**Work to be completed:** Word for word, copy the records that follow.

-- Given data follows --

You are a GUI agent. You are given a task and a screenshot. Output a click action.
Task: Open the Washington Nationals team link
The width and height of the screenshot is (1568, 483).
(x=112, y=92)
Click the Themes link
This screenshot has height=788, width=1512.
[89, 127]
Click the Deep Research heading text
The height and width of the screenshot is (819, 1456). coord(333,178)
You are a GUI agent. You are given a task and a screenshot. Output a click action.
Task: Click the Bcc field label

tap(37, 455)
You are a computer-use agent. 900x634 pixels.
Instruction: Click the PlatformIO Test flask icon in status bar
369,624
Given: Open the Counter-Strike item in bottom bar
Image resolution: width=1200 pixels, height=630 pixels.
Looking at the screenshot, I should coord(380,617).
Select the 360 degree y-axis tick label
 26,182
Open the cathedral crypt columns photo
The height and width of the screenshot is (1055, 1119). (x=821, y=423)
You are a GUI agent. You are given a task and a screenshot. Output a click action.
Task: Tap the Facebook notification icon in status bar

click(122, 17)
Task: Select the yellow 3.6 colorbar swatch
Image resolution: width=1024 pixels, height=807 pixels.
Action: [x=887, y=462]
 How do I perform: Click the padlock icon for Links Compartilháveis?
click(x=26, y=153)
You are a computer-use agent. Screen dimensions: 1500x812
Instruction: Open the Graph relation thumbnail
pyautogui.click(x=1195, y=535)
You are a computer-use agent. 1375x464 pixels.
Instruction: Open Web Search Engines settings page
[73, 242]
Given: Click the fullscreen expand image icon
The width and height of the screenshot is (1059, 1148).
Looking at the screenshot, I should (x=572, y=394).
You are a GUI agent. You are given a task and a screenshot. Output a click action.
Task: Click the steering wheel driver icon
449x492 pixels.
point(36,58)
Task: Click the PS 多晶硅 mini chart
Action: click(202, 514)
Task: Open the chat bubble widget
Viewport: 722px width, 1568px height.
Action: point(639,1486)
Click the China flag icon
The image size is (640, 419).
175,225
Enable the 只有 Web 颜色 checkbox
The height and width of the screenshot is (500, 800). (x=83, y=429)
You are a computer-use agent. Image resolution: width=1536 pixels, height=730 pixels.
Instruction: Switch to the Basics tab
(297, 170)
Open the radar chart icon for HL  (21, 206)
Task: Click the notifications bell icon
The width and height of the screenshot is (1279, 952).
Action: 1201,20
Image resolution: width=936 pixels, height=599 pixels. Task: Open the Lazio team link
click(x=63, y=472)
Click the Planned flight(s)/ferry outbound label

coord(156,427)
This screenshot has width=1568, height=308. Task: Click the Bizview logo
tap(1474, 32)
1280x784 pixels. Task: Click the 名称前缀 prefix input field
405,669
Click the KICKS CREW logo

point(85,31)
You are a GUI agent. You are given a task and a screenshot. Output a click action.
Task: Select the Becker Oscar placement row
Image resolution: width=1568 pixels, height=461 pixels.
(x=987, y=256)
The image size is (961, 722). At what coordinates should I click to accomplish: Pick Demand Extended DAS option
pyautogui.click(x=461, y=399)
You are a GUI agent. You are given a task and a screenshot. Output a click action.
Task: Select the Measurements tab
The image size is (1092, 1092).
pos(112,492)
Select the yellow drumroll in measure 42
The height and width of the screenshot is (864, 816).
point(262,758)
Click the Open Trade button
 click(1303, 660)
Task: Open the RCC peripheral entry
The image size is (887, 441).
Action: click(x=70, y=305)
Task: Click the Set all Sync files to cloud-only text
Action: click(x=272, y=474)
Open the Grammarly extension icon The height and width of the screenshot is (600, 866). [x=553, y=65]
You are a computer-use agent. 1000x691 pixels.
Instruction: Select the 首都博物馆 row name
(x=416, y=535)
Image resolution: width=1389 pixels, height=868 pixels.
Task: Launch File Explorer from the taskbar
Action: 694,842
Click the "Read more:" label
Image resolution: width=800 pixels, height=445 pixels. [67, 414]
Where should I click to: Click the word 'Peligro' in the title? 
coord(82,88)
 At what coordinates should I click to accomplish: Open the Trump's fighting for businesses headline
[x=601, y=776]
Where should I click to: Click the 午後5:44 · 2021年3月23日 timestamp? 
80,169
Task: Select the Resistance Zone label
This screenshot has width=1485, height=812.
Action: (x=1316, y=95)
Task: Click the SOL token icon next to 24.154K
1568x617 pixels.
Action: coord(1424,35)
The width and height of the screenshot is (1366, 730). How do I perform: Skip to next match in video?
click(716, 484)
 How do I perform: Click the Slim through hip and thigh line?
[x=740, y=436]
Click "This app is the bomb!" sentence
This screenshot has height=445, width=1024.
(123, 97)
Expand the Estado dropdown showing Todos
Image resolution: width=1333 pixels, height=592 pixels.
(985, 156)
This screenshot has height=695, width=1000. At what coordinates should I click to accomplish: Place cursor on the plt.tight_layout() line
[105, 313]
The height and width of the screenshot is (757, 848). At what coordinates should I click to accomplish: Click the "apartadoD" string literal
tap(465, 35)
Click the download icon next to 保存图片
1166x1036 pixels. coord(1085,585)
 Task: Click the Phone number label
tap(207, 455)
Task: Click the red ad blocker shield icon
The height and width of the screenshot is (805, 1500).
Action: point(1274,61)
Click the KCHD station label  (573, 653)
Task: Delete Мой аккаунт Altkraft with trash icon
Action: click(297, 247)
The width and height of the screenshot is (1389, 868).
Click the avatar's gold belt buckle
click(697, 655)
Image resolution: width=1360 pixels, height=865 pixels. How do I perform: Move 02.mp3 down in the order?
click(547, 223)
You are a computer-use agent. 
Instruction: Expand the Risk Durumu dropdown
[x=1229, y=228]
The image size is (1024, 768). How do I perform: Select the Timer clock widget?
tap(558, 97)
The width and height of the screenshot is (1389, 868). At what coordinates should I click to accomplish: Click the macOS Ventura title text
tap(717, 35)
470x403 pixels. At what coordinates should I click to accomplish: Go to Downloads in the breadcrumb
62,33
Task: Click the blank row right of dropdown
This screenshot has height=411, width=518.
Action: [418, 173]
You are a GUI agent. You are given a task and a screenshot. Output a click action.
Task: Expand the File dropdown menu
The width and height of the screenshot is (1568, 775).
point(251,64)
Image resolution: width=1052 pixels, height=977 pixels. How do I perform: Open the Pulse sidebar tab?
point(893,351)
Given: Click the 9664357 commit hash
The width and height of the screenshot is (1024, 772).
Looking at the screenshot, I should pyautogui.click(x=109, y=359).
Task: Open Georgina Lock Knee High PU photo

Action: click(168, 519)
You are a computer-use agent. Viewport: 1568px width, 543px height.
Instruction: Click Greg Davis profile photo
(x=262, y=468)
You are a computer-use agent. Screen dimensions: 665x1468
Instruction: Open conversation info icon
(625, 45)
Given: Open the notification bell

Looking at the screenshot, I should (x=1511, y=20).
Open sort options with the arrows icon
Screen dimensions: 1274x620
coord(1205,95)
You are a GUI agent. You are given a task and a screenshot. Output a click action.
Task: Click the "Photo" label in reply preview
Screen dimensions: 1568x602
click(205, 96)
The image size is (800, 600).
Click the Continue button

-- Given data concluded --

**Result:**
You are a GUI agent. You are given a task and a screenshot. Output a click action.
Task: Open the Washington Nationals team link
The width and height of the screenshot is (1568, 483).
(x=112, y=92)
Click the Themes link
This screenshot has height=788, width=1512.
[89, 127]
Click the Deep Research heading text
The height and width of the screenshot is (819, 1456). coord(333,178)
You are a GUI agent. You are given a task and a screenshot. Output a click action.
Task: Click the Bcc field label

tap(37, 455)
You are a computer-use agent. 900x634 pixels.
Instruction: Click the PlatformIO Test flask icon in status bar
369,624
Given: Open the Counter-Strike item in bottom bar
Image resolution: width=1200 pixels, height=630 pixels.
Looking at the screenshot, I should coord(380,617).
Select the 360 degree y-axis tick label
 26,182
Open the cathedral crypt columns photo
The height and width of the screenshot is (1055, 1119). (x=821, y=423)
You are a GUI agent. You are given a task and a screenshot. Output a click action.
Task: Tap the Facebook notification icon in status bar

click(122, 17)
Task: Select the yellow 3.6 colorbar swatch
Image resolution: width=1024 pixels, height=807 pixels.
Action: [x=887, y=462]
 How do I perform: Click the padlock icon for Links Compartilháveis?
click(x=26, y=153)
You are a computer-use agent. Screen dimensions: 1500x812
Instruction: Open the Graph relation thumbnail
pyautogui.click(x=1195, y=535)
You are a computer-use agent. 1375x464 pixels.
Instruction: Open Web Search Engines settings page
[73, 242]
Given: Click the fullscreen expand image icon
The width and height of the screenshot is (1059, 1148).
Looking at the screenshot, I should (x=572, y=394).
You are a GUI agent. You are given a task and a screenshot. Output a click action.
Task: Click the steering wheel driver icon
449x492 pixels.
point(36,58)
Task: Click the PS 多晶硅 mini chart
Action: click(202, 514)
Task: Open the chat bubble widget
Viewport: 722px width, 1568px height.
Action: point(639,1486)
Click the China flag icon
The image size is (640, 419).
175,225
Enable the 只有 Web 颜色 checkbox
The height and width of the screenshot is (500, 800). (x=83, y=429)
You are a computer-use agent. Image resolution: width=1536 pixels, height=730 pixels.
Instruction: Switch to the Basics tab
(297, 170)
Open the radar chart icon for HL  (21, 206)
Task: Click the notifications bell icon
The width and height of the screenshot is (1279, 952).
Action: 1201,20
Image resolution: width=936 pixels, height=599 pixels. Task: Open the Lazio team link
click(x=63, y=472)
Click the Planned flight(s)/ferry outbound label

coord(156,427)
This screenshot has width=1568, height=308. Task: Click the Bizview logo
tap(1474, 32)
1280x784 pixels. Task: Click the 名称前缀 prefix input field
405,669
Click the KICKS CREW logo

point(85,31)
You are a GUI agent. You are given a task and a screenshot. Output a click action.
Task: Select the Becker Oscar placement row
Image resolution: width=1568 pixels, height=461 pixels.
(x=987, y=256)
The image size is (961, 722). At what coordinates should I click to accomplish: Pick Demand Extended DAS option
pyautogui.click(x=461, y=399)
You are a GUI agent. You are given a task and a screenshot. Output a click action.
Task: Select the Measurements tab
The image size is (1092, 1092).
pos(112,492)
Select the yellow drumroll in measure 42
The height and width of the screenshot is (864, 816).
point(262,758)
Click the Open Trade button
 click(1303, 660)
Task: Open the RCC peripheral entry
The image size is (887, 441).
Action: click(x=70, y=305)
Task: Click the Set all Sync files to cloud-only text
Action: click(x=272, y=474)
Open the Grammarly extension icon The height and width of the screenshot is (600, 866). [x=553, y=65]
You are a computer-use agent. 1000x691 pixels.
Instruction: Select the 首都博物馆 row name
(x=416, y=535)
Image resolution: width=1389 pixels, height=868 pixels.
Task: Launch File Explorer from the taskbar
Action: 694,842
Click the "Read more:" label
Image resolution: width=800 pixels, height=445 pixels. [67, 414]
Where should I click to: Click the word 'Peligro' in the title? 
coord(82,88)
 At what coordinates should I click to accomplish: Open the Trump's fighting for businesses headline
[x=601, y=776]
Where should I click to: Click the 午後5:44 · 2021年3月23日 timestamp? 
80,169
Task: Select the Resistance Zone label
This screenshot has width=1485, height=812.
Action: (x=1316, y=95)
Task: Click the SOL token icon next to 24.154K
1568x617 pixels.
Action: coord(1424,35)
The width and height of the screenshot is (1366, 730). How do I perform: Skip to next match in video?
click(716, 484)
 How do I perform: Click the Slim through hip and thigh line?
[x=740, y=436]
Click "This app is the bomb!" sentence
This screenshot has height=445, width=1024.
(123, 97)
Expand the Estado dropdown showing Todos
Image resolution: width=1333 pixels, height=592 pixels.
(985, 156)
This screenshot has height=695, width=1000. At what coordinates should I click to accomplish: Place cursor on the plt.tight_layout() line
[105, 313]
The height and width of the screenshot is (757, 848). At what coordinates should I click to accomplish: Click the "apartadoD" string literal
tap(465, 35)
Click the download icon next to 保存图片
1166x1036 pixels. coord(1085,585)
 Task: Click the Phone number label
tap(207, 455)
Task: Click the red ad blocker shield icon
The height and width of the screenshot is (805, 1500).
Action: point(1274,61)
Click the KCHD station label  (573, 653)
Task: Delete Мой аккаунт Altkraft with trash icon
Action: click(297, 247)
The width and height of the screenshot is (1389, 868).
Click the avatar's gold belt buckle
click(697, 655)
Image resolution: width=1360 pixels, height=865 pixels. How do I perform: Move 02.mp3 down in the order?
click(547, 223)
You are a computer-use agent. 
Instruction: Expand the Risk Durumu dropdown
[x=1229, y=228]
The image size is (1024, 768). How do I perform: Select the Timer clock widget?
tap(558, 97)
The width and height of the screenshot is (1389, 868). At what coordinates should I click to accomplish: Click the macOS Ventura title text
tap(717, 35)
470x403 pixels. At what coordinates should I click to accomplish: Go to Downloads in the breadcrumb
62,33
Task: Click the blank row right of dropdown
This screenshot has height=411, width=518.
Action: [418, 173]
You are a GUI agent. You are given a task and a screenshot. Output a click action.
Task: Expand the File dropdown menu
The width and height of the screenshot is (1568, 775).
point(251,64)
Image resolution: width=1052 pixels, height=977 pixels. How do I perform: Open the Pulse sidebar tab?
point(893,351)
Given: Click the 9664357 commit hash
The width and height of the screenshot is (1024, 772).
Looking at the screenshot, I should pyautogui.click(x=109, y=359).
Task: Open Georgina Lock Knee High PU photo

Action: click(168, 519)
You are a computer-use agent. Viewport: 1568px width, 543px height.
Instruction: Click Greg Davis profile photo
(x=262, y=468)
You are a computer-use agent. Screen dimensions: 665x1468
Instruction: Open conversation info icon
(625, 45)
Given: Open the notification bell

Looking at the screenshot, I should (x=1511, y=20).
Open sort options with the arrows icon
Screen dimensions: 1274x620
coord(1205,95)
You are a GUI agent. You are given a task and a screenshot. Output a click action.
Task: Click the "Photo" label in reply preview
Screen dimensions: 1568x602
click(205, 96)
The image size is (800, 600).
Click the Continue button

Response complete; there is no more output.